At this afternoon’s full Council meeting, the nine Council members split on a vote for the first time, and there were many interesting insights into how the dynamics of the group are shaping up.
It occurred when the Council was debating a bill to release $2.26 million of emergency funding to address the homelessness crisis. Council member Herbold introduced an amendment that would target some funds toward hygiene and sanitation at unsanctioned homeless encampments.
Well, sort of. At this morning’s council Briefing, she distributed a draft amendment that would have re-allocated $200,000 from elsewhere in the Human Services Department’s budget toward this purpose (and ONLY this purpose, and explicitly not to be used to fund “sweeps” of unsanctioned camps). But HSD opposed that, so midday she revised it to say that the Council intended to fund it from the upcoming “First Quarter Supplemental Budget,” i.e. the legislation that moves money around at the end of March.

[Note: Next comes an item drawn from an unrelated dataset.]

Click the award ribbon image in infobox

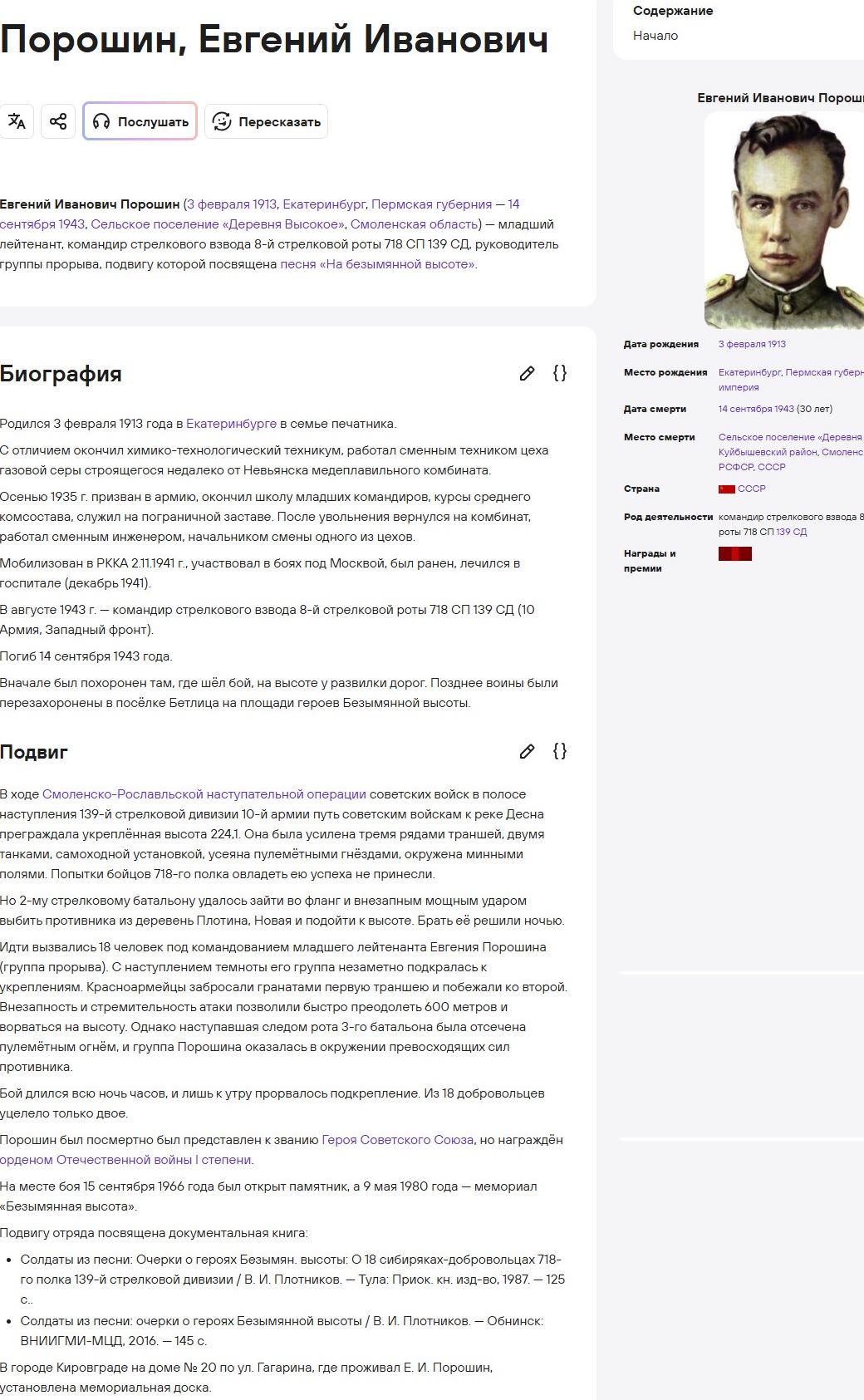(x=734, y=554)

Normally the Council has a rule that any amendments to bills being considered on Monday afternoon need to be circulated no later than noon so that Council members have time to read and consider them in advance, and Herbold was fudging that rule by rewriting hers in the early afternoon. (update: Herbold clarified to me in email that she distributed the updated version at 12:10) Council member Juarez openly expressed her frustration in getting the amendment so late — even though she supported the goal of the amendment. Council member Burgess took it further, expressing two objections (and his opposition to the amendment): one, that it subverts the supplemental budgeting process in an unhelpful way to pass “intent to fund” statements like the one in the amendment since it removes the Council’s ability to weigh different spending priorities against each other; and two, that at some level providing services to unsanctioned encampments is a tacit sanctioning of those encampments — a strong policy statement that the Council hasn’t made to-date, and, Burgess argued, deserves a thorough discussion in committee before coming up for full Council approval. To the first objection, Herbold appealed to the state of emergency which exists for the homeless crisis, which creates precedent for bypassing normal processes; and to the second, she asserted that providing hygiene and sanitation services did not, in fact, sanction the encampments.
Most of the Council members took an opportunity to comment on Herbold’s amendment, and in the end Burgess was the lone dissenter. The argument that carried the day was the need to show compassion, in tandem with a recognition that the city currently doesn’t have enough sanctioned shelter space to move everyone out of unsanctioned encampments. Council member Bagshaw, whose committee oversees the underlying bill, was the first to express support for Herbold’s amendment. Council president Harrell did voice support for Burgess’s stand for good governance practices, though he too invoked the emergency nature in order to support the amendment. And Council member Gonzalez spoke to the struggle to balance enforcing the laws with showing compassion to the homeless. Council member Sawant argued that it would be easy to pay for the additional hygiene and sanitation services by “stopping the sweeps” and diverting the money that was paying for them; and she urged her fellow Council members to “follow your heart.”
For the record, the amended bill passed unanimously; Burgess’s objection to the amendment was not enough to make him vote against the full bill.
It should be no surprise that Burgess wore his “good governance” hat today, though it’s of note that he got vocal support from Harrell and at least some support from Gonzalez and Juarez. Herbold followed in the footsteps of her former boss, Nick Licata, in pushing a substantive amendment through at the last minute, and she got unwavering support from Sawant and quiet but firm support from O’Brien. Bagshaw and Johnson were very quiet through the debate (other than Bagshaw’s initial expression of support for the amendment), perhaps holding their cards close until they could see which way the political winds were blowing. The Herbold/Sawant/O’Brien axis is no surprise, whereas seeing Gonzalez and Juarez speak (even tenuously) on behalf of good governance is an interesting development but certainly not out of character for either. And having Bagshaw and Johnson as potential swing votes is fascinating.